The Federal Reserve is the moolah machine, the institution that creates money and runs the monetary system.  It is the model for and has tentacles into just about every central bank in every country in the world.  The cynical, conspiratorial answer to the question is that the Fed is a bunch of bankers, a cabal of the CEOs from the biggest banks and financial institutions in the world. According to the Zeitgeist movement, all the ways that we might imagine the world is being run--politics, religion, economics--are distractions, cover-ups, window dressing.  The only real power is the monetary system which remains hidden behind the activities of governments, religions, and all movement of goods and services.  If you ask why the USA is constantly at war with someone or something, the Zeitgeist answer is that nothing feeds the monetary system better, profiting and empowering those closest to the system, than warfare.
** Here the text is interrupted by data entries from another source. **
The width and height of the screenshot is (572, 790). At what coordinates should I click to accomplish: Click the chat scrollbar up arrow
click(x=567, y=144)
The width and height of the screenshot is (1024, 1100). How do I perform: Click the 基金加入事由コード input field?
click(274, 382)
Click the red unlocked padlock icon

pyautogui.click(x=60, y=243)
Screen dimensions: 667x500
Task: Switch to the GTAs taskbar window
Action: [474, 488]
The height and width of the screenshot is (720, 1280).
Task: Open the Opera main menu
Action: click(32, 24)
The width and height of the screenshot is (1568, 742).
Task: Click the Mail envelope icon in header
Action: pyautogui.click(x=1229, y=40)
Even conservatives acknowledge that money is the life-blood of the economic system, and nothing pumps more spending, borrowing and debt (i.e., money) into the system than a war.

graphic of Federal Reserve System











Who owns the Federal Reserve?

This may seem like a strange, dumb, childlike question, but as I have attempted to get a handle on how the system works, I understand perfectly how we end up at this question.  The pervasive suspicion that the Fed is owned and run by self-serving financial titans is hard to dismiss.  In her book Plutocrats, Chrystia Freeland notes a study on the incomes of Harvard University graduates showing a "split between bankers and everyone else, with financiers earning 195 percent more than their classmates." Harvard grads aspiring to become part of the 1% of the 1% have figured out that being connected to the monetary system is the way to do it. Certainly Jamie Dimon, a card-carrying member of the .1%, CEO of Morgan Chase, the largest bank in the USA, being a member of the board of the New York Federal Reserve has got to have the average wage-earner wondering "what the fuck! how is that possible?"

The official answer is that the Federal Reserve is “a blend of public and private characteristics.” Historically the network of "reserve banks" was created in 1910 at a meeting of private bankers on Jekyll Island (yes, it's a real place; I played golf there once in the 60s).  The idea that the entire monetary system would be run by unsupervised private bankers was unacceptable to Democrats; consequently, it was eventually agreed that the Chair of the Federal Reserve and the seven members of the Board would be chosen by the President of the USA and ratified by Congress. They all inevitably have strong connections to the world of banking and finance. As you work your way through the layers of administration, through the lip service and platitudes, the Federal Reserve does seem to be more and more a system run by banks for banks—despite repeated claims that the objective of the system is “to promote the effective operation of the U.S. economy and, more generally, the public interest.”

There are three kinds of answer to the question "Who owns the Federal Reserve?"

  1. The historical, conspiracy-inclined answer is that the Federal Reserve is owned by eight families: 

    https://www.linkedin.com/pulse/federal-reserve-cartel-eight-families-max-kofoed

  1. The official answer is “The Federal Reserve System is not 'owned' by anyone. Although parts of the Federal Reserve System share some characteristics with private-sector entities, the Federal Reserve was established to serve the public interest.” 

    https://www.federalreserve.gov/faqs/about_14986.htm

  1. The third answer, on the other hand, is “The Fed is privately owned. Its shareholders are private banks.” 

    https://www.globalresearch.ca/who-owns-the-federal-reserve/10489


Whatever answer you accept, it seems clear that the much mocked concept of "trickle-down economics" is beside the point. We live, without much question, in a trickle-down monetary system.